Task statement:
Starting at the line that holds "The image size is (1024, 599)." and stopping at the line that holds "This screenshot has height=785, width=1272.", restate the records below word for word, with both of those lines included.

Given entries:
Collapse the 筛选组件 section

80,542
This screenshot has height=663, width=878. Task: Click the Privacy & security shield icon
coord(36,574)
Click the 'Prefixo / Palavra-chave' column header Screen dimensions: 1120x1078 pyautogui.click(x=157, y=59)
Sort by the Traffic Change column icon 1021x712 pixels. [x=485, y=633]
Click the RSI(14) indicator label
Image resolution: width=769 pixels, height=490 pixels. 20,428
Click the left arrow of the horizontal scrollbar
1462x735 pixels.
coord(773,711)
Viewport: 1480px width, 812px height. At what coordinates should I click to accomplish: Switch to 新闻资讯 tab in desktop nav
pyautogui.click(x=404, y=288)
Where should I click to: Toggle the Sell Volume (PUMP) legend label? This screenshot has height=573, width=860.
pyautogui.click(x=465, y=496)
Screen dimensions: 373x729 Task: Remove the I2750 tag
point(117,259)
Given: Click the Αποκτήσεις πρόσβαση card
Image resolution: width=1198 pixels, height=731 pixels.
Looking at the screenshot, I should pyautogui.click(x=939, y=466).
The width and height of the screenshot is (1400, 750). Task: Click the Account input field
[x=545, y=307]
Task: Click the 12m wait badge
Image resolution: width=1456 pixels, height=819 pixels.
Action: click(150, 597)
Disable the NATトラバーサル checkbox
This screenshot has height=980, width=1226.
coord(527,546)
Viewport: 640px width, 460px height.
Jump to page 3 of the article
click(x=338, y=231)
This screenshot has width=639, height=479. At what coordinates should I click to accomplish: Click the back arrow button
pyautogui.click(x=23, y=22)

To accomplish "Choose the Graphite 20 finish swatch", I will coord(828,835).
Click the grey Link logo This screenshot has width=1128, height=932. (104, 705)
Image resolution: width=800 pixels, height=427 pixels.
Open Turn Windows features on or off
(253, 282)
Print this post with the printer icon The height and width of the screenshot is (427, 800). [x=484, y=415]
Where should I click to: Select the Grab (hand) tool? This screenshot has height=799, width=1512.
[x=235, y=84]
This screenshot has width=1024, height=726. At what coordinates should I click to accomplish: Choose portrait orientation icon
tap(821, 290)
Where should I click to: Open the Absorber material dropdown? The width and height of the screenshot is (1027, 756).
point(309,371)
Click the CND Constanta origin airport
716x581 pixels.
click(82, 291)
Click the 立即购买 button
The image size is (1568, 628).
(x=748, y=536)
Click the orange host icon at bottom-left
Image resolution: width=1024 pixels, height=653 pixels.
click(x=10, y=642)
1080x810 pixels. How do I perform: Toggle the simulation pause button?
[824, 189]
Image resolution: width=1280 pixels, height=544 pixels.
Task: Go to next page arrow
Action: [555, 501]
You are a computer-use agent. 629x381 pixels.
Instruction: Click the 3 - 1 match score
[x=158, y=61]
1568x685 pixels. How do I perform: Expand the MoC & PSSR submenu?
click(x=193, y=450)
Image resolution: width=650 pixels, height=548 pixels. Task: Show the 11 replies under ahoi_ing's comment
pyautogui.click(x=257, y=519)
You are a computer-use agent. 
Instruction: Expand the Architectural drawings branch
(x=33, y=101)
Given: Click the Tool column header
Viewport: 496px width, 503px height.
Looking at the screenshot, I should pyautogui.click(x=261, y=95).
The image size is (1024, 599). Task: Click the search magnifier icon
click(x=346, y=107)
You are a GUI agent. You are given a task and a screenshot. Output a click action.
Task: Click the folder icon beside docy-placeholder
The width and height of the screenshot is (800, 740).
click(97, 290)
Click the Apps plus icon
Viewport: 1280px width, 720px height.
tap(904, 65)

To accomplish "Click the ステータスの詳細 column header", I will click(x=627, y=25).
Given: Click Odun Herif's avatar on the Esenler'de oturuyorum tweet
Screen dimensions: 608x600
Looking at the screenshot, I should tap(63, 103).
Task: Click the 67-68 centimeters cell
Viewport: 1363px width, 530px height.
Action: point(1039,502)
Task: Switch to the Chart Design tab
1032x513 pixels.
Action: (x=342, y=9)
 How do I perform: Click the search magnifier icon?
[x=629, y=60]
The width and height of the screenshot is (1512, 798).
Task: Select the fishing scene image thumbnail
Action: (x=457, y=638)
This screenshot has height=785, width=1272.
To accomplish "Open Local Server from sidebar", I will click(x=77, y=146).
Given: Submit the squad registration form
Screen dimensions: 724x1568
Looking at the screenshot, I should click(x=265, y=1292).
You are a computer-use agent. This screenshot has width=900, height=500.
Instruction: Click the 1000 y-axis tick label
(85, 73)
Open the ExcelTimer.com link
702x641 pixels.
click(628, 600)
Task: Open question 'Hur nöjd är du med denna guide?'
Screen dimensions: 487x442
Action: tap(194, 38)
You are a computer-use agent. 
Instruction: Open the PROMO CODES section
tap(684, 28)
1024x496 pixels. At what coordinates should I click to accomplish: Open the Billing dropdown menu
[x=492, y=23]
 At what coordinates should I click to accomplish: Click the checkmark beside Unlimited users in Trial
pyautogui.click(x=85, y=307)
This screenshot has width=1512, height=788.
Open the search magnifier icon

Solution to this task:
The image size is (1024, 599). Task: Click the search magnifier icon
click(x=346, y=107)
You are a GUI agent. You are given a task and a screenshot. Output a click action.
Task: Click the folder icon beside docy-placeholder
The width and height of the screenshot is (800, 740).
click(97, 290)
Click the Apps plus icon
Viewport: 1280px width, 720px height.
tap(904, 65)

To accomplish "Click the ステータスの詳細 column header", I will click(x=627, y=25).
Given: Click Odun Herif's avatar on the Esenler'de oturuyorum tweet
Screen dimensions: 608x600
Looking at the screenshot, I should tap(63, 103).
Task: Click the 67-68 centimeters cell
Viewport: 1363px width, 530px height.
Action: point(1039,502)
Task: Switch to the Chart Design tab
1032x513 pixels.
Action: (x=342, y=9)
 How do I perform: Click the search magnifier icon?
[x=629, y=60]
The width and height of the screenshot is (1512, 798).
Task: Select the fishing scene image thumbnail
Action: (x=457, y=638)
This screenshot has height=785, width=1272.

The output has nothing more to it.